- What you have to do: Everything from the line containing "Task: Open the Test environment switcher" through the line containing "The image size is (1389, 868)." in the listing below should be copied exactly, and nothing more.

- Extracted information:
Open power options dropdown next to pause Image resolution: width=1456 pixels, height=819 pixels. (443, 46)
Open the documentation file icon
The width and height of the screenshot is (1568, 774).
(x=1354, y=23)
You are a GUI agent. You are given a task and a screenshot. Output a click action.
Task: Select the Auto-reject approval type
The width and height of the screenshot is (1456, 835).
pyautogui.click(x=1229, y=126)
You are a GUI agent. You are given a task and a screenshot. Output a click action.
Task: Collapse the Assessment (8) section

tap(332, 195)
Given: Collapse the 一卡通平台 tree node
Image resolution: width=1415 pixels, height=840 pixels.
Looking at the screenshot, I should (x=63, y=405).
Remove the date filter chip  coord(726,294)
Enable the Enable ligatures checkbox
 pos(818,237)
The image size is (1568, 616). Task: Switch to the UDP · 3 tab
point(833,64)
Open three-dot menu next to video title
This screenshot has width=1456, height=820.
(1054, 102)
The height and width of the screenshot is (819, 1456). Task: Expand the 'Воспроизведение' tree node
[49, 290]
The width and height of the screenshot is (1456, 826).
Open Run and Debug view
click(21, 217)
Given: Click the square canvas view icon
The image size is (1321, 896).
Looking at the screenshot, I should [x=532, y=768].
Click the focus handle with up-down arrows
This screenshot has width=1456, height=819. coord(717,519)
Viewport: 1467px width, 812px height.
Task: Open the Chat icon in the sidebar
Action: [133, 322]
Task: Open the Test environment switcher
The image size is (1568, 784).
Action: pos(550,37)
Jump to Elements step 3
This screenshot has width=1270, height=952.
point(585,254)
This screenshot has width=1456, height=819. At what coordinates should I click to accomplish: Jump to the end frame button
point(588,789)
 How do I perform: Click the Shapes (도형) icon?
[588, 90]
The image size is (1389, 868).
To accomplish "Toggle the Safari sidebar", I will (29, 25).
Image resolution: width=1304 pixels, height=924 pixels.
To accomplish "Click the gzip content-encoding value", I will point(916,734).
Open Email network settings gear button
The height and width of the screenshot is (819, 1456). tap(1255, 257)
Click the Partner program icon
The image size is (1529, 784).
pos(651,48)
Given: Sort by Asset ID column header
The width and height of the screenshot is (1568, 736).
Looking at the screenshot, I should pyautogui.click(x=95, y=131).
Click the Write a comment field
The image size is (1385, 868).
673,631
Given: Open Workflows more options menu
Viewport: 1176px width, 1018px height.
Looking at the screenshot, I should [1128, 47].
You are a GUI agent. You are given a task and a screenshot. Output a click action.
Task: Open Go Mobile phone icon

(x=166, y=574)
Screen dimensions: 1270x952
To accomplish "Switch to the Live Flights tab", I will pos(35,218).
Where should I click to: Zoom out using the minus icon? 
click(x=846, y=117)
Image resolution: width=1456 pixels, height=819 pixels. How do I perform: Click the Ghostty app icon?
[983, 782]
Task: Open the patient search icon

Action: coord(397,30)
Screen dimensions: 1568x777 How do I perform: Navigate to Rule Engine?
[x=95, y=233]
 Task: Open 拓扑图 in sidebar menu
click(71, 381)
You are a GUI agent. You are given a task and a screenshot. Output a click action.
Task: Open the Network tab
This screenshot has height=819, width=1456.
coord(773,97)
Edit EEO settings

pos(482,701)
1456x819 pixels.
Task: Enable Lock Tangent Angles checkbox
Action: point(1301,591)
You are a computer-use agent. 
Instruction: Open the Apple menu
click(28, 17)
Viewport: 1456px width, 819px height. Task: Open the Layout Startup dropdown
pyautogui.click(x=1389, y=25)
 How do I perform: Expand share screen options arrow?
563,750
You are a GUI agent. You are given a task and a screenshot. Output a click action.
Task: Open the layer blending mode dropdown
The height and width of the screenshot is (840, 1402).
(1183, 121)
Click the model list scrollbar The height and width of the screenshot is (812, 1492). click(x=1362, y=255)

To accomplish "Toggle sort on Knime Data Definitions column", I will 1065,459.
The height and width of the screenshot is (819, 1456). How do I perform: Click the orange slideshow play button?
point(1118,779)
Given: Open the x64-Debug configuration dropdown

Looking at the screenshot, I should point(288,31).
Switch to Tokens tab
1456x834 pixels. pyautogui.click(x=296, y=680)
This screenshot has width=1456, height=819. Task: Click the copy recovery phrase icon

- Written reply:
Task: Open the Test environment switcher
The image size is (1568, 784).
Action: pos(550,37)
Jump to Elements step 3
This screenshot has width=1270, height=952.
point(585,254)
This screenshot has width=1456, height=819. At what coordinates should I click to accomplish: Jump to the end frame button
point(588,789)
 How do I perform: Click the Shapes (도형) icon?
[588, 90]
The image size is (1389, 868).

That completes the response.